_What the task asks_
Would you set down every entry again, exactly as written?

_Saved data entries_

::::

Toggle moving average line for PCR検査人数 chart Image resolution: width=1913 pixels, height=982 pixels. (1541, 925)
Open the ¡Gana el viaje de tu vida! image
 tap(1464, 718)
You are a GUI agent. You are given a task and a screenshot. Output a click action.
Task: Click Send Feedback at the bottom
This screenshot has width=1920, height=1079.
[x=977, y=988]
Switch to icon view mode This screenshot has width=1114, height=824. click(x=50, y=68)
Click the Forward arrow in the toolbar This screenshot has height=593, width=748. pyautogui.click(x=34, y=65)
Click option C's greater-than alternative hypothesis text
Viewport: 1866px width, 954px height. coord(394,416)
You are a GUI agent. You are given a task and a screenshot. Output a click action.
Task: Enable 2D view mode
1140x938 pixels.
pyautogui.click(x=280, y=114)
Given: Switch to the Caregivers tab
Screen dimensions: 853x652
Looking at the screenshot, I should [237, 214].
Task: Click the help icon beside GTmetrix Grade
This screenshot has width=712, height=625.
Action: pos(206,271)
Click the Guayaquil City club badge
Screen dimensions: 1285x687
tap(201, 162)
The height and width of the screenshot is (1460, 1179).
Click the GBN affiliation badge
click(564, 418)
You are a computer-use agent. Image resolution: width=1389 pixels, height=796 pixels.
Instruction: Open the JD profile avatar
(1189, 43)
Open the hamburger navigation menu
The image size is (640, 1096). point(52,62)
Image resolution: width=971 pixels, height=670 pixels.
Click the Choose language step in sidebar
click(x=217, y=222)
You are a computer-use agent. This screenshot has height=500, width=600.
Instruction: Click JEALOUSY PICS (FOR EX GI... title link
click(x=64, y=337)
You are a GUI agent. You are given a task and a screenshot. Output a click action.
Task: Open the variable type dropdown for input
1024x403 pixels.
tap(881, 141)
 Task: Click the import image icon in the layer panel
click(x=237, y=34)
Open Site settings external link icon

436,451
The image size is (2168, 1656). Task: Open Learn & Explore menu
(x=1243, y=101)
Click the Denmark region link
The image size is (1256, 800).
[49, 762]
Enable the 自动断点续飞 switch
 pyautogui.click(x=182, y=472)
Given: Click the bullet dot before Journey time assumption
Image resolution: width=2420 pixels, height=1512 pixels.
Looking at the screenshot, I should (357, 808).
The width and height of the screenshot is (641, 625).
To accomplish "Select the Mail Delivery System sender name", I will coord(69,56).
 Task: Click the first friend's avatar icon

::::

_Answer for the task_
Toggle moving average line for PCR検査人数 chart Image resolution: width=1913 pixels, height=982 pixels. (1541, 925)
Open the ¡Gana el viaje de tu vida! image
 tap(1464, 718)
You are a GUI agent. You are given a task and a screenshot. Output a click action.
Task: Click Send Feedback at the bottom
This screenshot has width=1920, height=1079.
[x=977, y=988]
Switch to icon view mode This screenshot has width=1114, height=824. click(x=50, y=68)
Click the Forward arrow in the toolbar This screenshot has height=593, width=748. pyautogui.click(x=34, y=65)
Click option C's greater-than alternative hypothesis text
Viewport: 1866px width, 954px height. coord(394,416)
You are a GUI agent. You are given a task and a screenshot. Output a click action.
Task: Enable 2D view mode
1140x938 pixels.
pyautogui.click(x=280, y=114)
Given: Switch to the Caregivers tab
Screen dimensions: 853x652
Looking at the screenshot, I should [237, 214].
Task: Click the help icon beside GTmetrix Grade
This screenshot has width=712, height=625.
Action: pos(206,271)
Click the Guayaquil City club badge
Screen dimensions: 1285x687
tap(201, 162)
The height and width of the screenshot is (1460, 1179).
Click the GBN affiliation badge
click(564, 418)
You are a computer-use agent. Image resolution: width=1389 pixels, height=796 pixels.
Instruction: Open the JD profile avatar
(1189, 43)
Open the hamburger navigation menu
The image size is (640, 1096). point(52,62)
Image resolution: width=971 pixels, height=670 pixels.
Click the Choose language step in sidebar
click(x=217, y=222)
You are a computer-use agent. This screenshot has height=500, width=600.
Instruction: Click JEALOUSY PICS (FOR EX GI... title link
click(x=64, y=337)
You are a GUI agent. You are given a task and a screenshot. Output a click action.
Task: Open the variable type dropdown for input
1024x403 pixels.
tap(881, 141)
 Task: Click the import image icon in the layer panel
click(x=237, y=34)
Open Site settings external link icon

436,451
The image size is (2168, 1656). Task: Open Learn & Explore menu
(x=1243, y=101)
Click the Denmark region link
The image size is (1256, 800).
[49, 762]
Enable the 自动断点续飞 switch
 pyautogui.click(x=182, y=472)
Given: Click the bullet dot before Journey time assumption
Image resolution: width=2420 pixels, height=1512 pixels.
Looking at the screenshot, I should (357, 808).
The width and height of the screenshot is (641, 625).
To accomplish "Select the Mail Delivery System sender name", I will coord(69,56).
 Task: Click the first friend's avatar icon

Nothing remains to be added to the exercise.